As has been a recurring theme of late, it feels indescribably surreal to discuss events at once so temporally near and yet which feel so impossibly distant. I saw Greg and Jenius (altogether too briefly) at Panic Fest, for the first time since October of last year and, before that, the last time I had seen them might well have been the October before.

This is all coming up because tonight is Walpurgisnacht, perhaps the closest thing we have to a second Halloween in the middle of the spring. “Walpurgisnacht” is also the title of one of my more popular stories, which originally saw print in the Laird Barron tribute antho Children of Old Leech and was later reprinted in my second collection, Painted Monsters & Other Strange Beasts, which came out lo these six years gone by.

Interestingly, I was reminded of that story recently for reasons other than the date. I’ve been reading the latest Junji Ito manga to receive English-language release, Lovesickness, and the title story in that volume discusses the phenomenon of the Brocken spectre, which figures heavily in my tale, taking place, as it does, atop the peak from which the phenomenon takes its name.

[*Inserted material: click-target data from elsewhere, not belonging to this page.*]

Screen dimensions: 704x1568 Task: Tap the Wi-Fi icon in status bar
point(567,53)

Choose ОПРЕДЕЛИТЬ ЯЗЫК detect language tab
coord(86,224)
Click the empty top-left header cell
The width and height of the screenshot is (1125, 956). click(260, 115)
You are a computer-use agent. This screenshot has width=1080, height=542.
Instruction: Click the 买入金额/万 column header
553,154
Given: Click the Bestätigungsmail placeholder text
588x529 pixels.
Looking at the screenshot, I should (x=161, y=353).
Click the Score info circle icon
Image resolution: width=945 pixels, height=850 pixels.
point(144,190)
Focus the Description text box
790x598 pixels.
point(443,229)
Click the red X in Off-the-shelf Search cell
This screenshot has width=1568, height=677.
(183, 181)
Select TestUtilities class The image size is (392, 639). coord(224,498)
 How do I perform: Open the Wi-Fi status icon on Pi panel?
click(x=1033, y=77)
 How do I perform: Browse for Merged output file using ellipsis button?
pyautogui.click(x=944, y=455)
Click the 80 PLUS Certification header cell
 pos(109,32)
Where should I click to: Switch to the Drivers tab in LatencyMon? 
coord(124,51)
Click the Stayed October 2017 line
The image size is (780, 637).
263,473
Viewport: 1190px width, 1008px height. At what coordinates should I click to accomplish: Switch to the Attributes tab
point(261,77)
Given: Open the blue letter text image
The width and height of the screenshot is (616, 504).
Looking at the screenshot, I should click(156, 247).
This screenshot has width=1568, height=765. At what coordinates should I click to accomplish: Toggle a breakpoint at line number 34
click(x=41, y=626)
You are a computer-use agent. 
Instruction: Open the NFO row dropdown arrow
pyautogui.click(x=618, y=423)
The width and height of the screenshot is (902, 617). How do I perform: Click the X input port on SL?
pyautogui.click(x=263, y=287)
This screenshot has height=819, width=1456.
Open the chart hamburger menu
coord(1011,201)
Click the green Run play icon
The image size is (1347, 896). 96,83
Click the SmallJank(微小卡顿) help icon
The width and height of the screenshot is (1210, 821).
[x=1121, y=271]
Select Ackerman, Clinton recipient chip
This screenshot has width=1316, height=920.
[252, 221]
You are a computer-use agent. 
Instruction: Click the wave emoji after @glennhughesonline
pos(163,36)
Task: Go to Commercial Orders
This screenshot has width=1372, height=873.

I don’t have any big plans for the occasion this year. Maybe I’ll play a solo game of Cursed City if I become extremely ambitious. More likely, I’ll just work until late and then watch a witchy devil movie like Curse of the Demon, City of the Dead, or Curse of the Crimson Altar. How are you celebrating witch’s night?

So, Panic Fest happened without a lot of fanfare from yours truly – sorry about that. I did get out to a (very) few movies, for my first excursion to a (socially distanced) movie theater since October. Call it a celebration of my also getting the first jab of the vaccine (Pfizer, if it matters) with no discernable ill-effects save a marked absence of any eyeballs in my shoulder, more’s the pity.

I saw three whole movies this year, which is down considerably from last year, when I saw something like thirteen in a single weekend. But also it’s virtually impossible to imagine that last year was only last year. It feels like a lifetime ago.

Of those three, only one was a miss for me, and the other two were movies about watching movies, which I obviously love. Censor was my first night out at the Fest – a feverish flick about a film censor working during the “Video Nasty” era in Britain, who stumbles upon a film that mirrors the disappearance of her sister. It performs several impressive conjuring tricks, including successfully lulling you into some misplaced identification, before delivering a last act coup de grace that serves as a cautionary reminder to be wary of even the best intentions of those who wish to protect us from ourselves.

The highlight of the Fest, though, I saved for last – The Last Matinee, in point of fact, a giallo-throwback set in 1993 about a killer menacing a mostly-empty screening of a crappy Frankenstein flick at an aging Italian movie theater. The gore and stalking are all handled well, but what really sells the movie is the heart that it puts into its sense of place. I said on Letterboxd that I could have just watched these people watch a crappy Frankenstein movie for 90 minutes and been happy, and I wasn’t kidding.

The Last Matinee was also a reminder that the magic of Panic Fest – especially this year – isn’t really the movies at all. It was getting to see some of my Screenland family again, both those who so often go to movies there with me, and those who work behind the bar. As movie theaters themselves have experienced a new constriction in the midst of the COVID-19 pandemic, the pathos of a film like Last Matinee, that is, as much as anything, a love letter to going to the movies, has a special resonance.

Here in Kansas City, our local Alamo Drafthouse has closed down (and good riddance to it, honestly, as it was apparently a wretched hive of scum and worker exploitation) and I’m sure even the bigger chain theaters are feeling the pinch. So far, though, the Screenland has managed to … not thrive, but at least drag itself on. I hope it will continue, because honestly, when it dies, a part of me truly will die with it.